OBJECTIF A ::
Pouvez-vous recopier à l'identique, dans les enregistrements, le passage allant de la ligne contenant « The image size is (1765, 1141). » jusqu'à la ligne contenant « pos(1578,869) » incluse ?

La stabilité financière de cette nation ouest-africaine a, toutefois, été ébranlée par une crise énergétique persistante qui a entraîné des pertes d’emplois et des mouvements de protestation massifs.

Les autorités invoquent les faibles niveaux d’eau au barrage hydroélectrique d’Akosombo – principal fournisseur d’énergie du Ghana – et les pénuries de gaz empêchant l’alimentation correcte des centrales thermiques du pays parmi les principales causes d’une crise qui a vu le jour en 2006 mais qui s’est intensifiée au cours des deux dernières années.

Certains observateurs imputent aussi les coupures d’électricité, ou dumsors comme on les appelle localement, à la vétusté des équipements et des infrastructures des trois centrales électriques du pays, ainsi qu’à une demande énergétique nettement au-dessus de la capacité d’approvisionnement.

En février, la compagnie électrique nationale du Ghana (ECG) a introduit une grille de rationnement de l’électricité et à présent, des périodes de coupure de 24 heures sont suivies de 12 heures d’approvisionnement électrique.

L’Association of Ghana Industries (AGI) a plaidé auprès de l’ECG pour que des pôles industriels importants comme Tema et Accra North soient exemptés de la grille de rationnement mais le principal distributeur d’électricité du pays maintient que l’électricité disponible est insuffisante pour satisfaire la demande de l’industrie.

L’AGI, dont les membres sont majoritairement des industriels, s’est elle aussi amèrement plainte de la crise énergétique suite à la baisse marquée de la production au cours du dernier trimestre.

OBJECTIF B ::
Quelles sont toutes les causes de la crise énergétique citées dans le texte sur la crise énergétique au Ghana, par les autorités ou par certains observateurs ?

DONNÉES EXTRAITES ::
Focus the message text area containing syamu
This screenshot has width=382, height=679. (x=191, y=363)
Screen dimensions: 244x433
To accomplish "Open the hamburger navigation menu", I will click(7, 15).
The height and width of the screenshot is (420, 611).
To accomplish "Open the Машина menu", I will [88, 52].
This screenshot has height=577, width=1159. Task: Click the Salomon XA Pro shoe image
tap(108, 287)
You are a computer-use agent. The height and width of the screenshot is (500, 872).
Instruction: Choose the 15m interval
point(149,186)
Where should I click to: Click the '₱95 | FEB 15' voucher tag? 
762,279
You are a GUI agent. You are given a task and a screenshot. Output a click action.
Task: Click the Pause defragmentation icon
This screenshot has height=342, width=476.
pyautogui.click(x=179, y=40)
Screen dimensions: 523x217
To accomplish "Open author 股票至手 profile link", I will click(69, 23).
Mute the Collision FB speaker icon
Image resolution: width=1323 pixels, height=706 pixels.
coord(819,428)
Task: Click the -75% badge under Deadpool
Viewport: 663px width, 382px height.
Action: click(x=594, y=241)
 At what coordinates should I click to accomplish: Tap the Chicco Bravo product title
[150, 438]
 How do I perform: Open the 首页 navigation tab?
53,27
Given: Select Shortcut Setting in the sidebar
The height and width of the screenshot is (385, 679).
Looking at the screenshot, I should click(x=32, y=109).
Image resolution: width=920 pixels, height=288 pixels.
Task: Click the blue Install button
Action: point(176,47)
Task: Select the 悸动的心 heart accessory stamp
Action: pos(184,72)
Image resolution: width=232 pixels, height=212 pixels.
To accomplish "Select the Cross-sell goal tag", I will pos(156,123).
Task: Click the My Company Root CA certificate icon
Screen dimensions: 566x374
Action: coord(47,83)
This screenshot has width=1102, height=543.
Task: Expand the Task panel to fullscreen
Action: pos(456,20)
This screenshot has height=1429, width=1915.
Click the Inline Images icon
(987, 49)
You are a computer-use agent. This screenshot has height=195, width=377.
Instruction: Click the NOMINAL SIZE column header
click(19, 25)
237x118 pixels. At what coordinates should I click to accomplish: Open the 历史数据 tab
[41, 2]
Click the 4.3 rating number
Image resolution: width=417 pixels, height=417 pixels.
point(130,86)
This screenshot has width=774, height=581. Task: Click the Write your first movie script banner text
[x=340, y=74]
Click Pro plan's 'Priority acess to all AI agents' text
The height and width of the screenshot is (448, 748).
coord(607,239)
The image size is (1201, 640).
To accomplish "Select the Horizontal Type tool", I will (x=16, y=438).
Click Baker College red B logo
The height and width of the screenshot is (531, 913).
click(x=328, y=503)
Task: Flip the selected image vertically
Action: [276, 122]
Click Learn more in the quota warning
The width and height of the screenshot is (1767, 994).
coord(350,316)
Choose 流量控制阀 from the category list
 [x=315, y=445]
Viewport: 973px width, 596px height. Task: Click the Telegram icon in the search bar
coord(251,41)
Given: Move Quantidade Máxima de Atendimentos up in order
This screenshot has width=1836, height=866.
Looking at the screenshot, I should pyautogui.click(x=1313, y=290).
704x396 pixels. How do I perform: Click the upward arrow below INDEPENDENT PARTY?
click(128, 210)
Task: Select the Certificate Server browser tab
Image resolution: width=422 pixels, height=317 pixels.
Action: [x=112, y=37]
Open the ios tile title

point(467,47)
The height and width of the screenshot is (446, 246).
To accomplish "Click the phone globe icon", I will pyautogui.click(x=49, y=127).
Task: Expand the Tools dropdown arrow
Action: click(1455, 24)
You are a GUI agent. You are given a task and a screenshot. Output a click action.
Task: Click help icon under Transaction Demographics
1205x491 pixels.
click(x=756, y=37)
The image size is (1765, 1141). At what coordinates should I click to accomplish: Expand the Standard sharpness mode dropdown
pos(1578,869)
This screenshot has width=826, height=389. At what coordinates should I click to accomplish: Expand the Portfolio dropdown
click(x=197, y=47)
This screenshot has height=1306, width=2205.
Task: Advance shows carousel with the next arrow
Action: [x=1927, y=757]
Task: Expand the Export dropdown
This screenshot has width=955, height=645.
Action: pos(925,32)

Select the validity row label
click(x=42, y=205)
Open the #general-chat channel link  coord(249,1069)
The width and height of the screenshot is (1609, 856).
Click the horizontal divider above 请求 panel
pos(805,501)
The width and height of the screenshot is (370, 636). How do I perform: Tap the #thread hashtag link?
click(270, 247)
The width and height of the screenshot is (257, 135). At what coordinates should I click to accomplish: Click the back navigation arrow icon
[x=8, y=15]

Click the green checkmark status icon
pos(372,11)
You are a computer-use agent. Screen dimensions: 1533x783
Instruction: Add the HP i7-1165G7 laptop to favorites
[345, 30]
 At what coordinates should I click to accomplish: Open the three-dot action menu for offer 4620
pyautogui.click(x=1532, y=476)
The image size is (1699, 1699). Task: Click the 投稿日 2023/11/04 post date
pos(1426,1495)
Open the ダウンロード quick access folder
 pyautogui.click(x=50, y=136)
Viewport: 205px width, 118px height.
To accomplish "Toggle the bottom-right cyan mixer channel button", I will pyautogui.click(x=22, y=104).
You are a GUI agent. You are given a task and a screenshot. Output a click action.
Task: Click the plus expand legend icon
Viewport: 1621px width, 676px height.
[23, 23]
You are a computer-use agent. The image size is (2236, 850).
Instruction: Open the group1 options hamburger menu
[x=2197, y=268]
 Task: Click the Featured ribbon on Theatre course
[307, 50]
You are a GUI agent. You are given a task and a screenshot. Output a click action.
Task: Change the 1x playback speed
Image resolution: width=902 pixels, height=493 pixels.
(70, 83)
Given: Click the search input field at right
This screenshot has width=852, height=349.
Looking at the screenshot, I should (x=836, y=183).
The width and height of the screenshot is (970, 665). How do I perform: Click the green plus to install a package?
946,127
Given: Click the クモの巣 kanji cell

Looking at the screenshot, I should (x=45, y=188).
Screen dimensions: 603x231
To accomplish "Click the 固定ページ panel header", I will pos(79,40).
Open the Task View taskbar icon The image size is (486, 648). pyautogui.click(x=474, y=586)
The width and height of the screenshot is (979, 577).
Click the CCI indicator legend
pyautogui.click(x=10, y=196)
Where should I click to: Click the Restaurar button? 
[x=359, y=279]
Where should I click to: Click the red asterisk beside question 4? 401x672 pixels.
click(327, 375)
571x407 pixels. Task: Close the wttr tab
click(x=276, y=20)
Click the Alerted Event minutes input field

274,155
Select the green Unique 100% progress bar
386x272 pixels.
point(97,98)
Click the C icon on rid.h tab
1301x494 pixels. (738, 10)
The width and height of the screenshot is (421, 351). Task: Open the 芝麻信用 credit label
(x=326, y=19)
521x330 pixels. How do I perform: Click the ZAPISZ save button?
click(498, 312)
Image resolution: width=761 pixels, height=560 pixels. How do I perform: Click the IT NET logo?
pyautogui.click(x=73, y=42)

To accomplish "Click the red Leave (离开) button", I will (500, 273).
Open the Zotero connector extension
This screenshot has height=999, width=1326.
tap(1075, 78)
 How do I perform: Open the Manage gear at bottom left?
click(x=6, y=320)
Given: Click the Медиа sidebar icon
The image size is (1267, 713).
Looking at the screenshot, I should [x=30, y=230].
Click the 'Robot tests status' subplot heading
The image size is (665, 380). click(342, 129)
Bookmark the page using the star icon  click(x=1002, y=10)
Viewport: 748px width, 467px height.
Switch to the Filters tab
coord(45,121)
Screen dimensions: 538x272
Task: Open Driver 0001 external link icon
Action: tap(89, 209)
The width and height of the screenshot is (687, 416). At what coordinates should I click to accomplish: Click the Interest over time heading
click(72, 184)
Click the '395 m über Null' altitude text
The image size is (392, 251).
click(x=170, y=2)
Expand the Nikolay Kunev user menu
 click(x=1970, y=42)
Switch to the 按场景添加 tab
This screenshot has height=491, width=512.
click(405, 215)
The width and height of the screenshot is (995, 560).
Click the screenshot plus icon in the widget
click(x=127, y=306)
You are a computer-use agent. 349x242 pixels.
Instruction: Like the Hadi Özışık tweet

RÉPONSE A ::
The image size is (1765, 1141). At what coordinates should I click to accomplish: Expand the Standard sharpness mode dropdown
pos(1578,869)

RÉPONSE B ::
- Les faibles niveaux d'eau au barrage hydroélectrique d'Akosombo
- Les pénuries de gaz empêchant l'alimentation correcte des centrales thermiques
- La vétusté des équipements et des infrastructures des trois centrales électriques du pays
- Une demande énergétique nettement au-dessus de la capacité d'approvisionnement